Page:

********************

Sports

Welcome Home, Homer: Hideous Sculpture Back at Marlins Park

Homer, the Miami Marlins' home-run sculpture, has returned.
Homer, the Miami Marlins' home-run sculpture, has returned. Photo by Jared / Flickr
In 2018, the Miami Marlins announced they would relocate their infamous seven-story home-run sculpture from the outfield in Marlins Park to a spot that was a little less, well, in-your-face. Back then, the Art in Public Places board of Miami-Dade County unanimously voted to move the mechanical art piece to a location outside the ballpark.

Fast-forward to 2020, and the return of Homer is upon us. The old friend was spotted outside Marlins Park at FanFest this past weekend, completing arguably one of the greatest comebacks in Miami sports history. If you take away the Miami Hurricanes' comeback against the Florida Gators in 2003, the Dolphins' "Miami Miracle" win against the New England Patriots in 2018, and Dwyane Wade's return to Miami to end his career with the Heat last season, there are only about 50 comebacks — maybe 100, tops — that would rank ahead of the sculpture's return to Marlins Park.

********************

Data records:

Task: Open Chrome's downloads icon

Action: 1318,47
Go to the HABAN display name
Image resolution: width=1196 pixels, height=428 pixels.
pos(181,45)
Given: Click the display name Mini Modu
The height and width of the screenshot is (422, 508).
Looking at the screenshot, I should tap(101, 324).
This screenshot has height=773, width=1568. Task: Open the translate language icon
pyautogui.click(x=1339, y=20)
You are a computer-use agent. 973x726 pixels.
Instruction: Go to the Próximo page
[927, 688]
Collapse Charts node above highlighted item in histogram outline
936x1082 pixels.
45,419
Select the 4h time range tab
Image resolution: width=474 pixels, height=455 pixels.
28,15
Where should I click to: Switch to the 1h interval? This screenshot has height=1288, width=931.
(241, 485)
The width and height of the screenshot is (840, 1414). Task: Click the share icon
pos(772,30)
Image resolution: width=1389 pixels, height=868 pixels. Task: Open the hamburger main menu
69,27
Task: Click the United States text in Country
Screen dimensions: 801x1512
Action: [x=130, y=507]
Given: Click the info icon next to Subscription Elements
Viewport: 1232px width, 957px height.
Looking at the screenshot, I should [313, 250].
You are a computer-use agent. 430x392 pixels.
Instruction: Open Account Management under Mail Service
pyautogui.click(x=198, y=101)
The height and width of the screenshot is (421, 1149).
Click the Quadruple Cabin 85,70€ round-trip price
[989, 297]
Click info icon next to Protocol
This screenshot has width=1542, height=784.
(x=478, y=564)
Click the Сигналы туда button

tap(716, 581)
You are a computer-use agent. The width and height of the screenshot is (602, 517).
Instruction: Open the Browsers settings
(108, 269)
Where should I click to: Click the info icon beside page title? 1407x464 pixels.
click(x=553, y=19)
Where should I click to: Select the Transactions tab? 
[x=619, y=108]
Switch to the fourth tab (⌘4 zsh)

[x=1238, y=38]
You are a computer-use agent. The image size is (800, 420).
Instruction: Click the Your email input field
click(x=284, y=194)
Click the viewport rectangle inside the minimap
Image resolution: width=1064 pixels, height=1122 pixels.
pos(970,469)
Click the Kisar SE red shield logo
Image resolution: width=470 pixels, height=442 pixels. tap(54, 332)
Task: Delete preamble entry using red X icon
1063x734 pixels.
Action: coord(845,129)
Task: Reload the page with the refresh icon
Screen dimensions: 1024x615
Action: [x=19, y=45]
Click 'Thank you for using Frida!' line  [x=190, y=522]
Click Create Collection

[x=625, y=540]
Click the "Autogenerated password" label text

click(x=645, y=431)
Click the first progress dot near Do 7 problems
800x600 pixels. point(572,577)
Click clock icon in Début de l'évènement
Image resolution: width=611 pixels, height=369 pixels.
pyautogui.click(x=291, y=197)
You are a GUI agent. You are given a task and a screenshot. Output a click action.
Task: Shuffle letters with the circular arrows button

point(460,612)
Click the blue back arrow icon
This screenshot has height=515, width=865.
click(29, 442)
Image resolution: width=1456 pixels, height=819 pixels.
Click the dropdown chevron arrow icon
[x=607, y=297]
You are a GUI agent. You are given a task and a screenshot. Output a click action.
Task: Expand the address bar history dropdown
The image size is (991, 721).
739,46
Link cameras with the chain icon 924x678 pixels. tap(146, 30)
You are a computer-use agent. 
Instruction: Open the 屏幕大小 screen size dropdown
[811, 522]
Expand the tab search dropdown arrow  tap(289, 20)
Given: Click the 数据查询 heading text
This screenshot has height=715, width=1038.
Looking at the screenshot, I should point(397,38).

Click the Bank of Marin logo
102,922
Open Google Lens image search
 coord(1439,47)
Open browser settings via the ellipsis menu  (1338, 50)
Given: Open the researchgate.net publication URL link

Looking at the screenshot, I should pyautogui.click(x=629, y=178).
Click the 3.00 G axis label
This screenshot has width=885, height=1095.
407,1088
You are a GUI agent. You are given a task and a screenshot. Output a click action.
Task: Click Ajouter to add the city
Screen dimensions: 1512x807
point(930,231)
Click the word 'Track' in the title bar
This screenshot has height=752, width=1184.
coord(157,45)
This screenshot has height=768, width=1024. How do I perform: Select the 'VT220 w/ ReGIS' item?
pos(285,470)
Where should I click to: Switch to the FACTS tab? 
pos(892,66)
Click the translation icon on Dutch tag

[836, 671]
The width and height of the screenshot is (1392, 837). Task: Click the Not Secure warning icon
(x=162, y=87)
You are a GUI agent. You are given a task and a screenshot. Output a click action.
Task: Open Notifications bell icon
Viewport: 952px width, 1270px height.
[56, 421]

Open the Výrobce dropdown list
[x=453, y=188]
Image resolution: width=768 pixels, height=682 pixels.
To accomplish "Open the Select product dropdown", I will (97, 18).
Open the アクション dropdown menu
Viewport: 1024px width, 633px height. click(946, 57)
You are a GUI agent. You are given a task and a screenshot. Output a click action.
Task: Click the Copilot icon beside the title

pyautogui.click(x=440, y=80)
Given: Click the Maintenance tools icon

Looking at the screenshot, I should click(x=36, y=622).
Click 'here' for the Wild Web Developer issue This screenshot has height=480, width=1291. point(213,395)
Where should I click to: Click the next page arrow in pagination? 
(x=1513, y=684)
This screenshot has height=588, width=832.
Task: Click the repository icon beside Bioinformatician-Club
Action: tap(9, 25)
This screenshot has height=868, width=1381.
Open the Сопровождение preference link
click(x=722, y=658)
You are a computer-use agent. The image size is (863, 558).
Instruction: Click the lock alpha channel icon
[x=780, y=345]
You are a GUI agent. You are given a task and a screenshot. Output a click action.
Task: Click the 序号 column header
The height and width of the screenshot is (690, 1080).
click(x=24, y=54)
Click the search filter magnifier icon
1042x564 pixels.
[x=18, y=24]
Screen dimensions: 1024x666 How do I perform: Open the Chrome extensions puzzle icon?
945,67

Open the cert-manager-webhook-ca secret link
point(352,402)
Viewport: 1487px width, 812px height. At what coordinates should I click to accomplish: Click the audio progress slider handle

********************

To do:
**1.** Answer these questions using the article on the Homer sculpture:
(a) In what year did the Miami Marlins announce they would relocate the sculpture?
(b) Which body voted to move the sculpture, and how did it vote?
(c) At what event was Homer spotted outside Marlins Park in 2020?
**2.** According to the article on the Homer sculpture, why does Homer now stand outside the ballpark instead of in the outfield?
Answer from the article alone.

Outputs for the tasks:
**1.**
(a) 2018
(b) The Art in Public Places board of Miami-Dade County voted unanimously.
(c) FanFest

**2.** In 2018 the Marlins announced they would move the sculpture from the outfield to a spot that was less in-your-face. The Art in Public Places board of Miami-Dade County then voted unanimously to move it to a location outside the ballpark.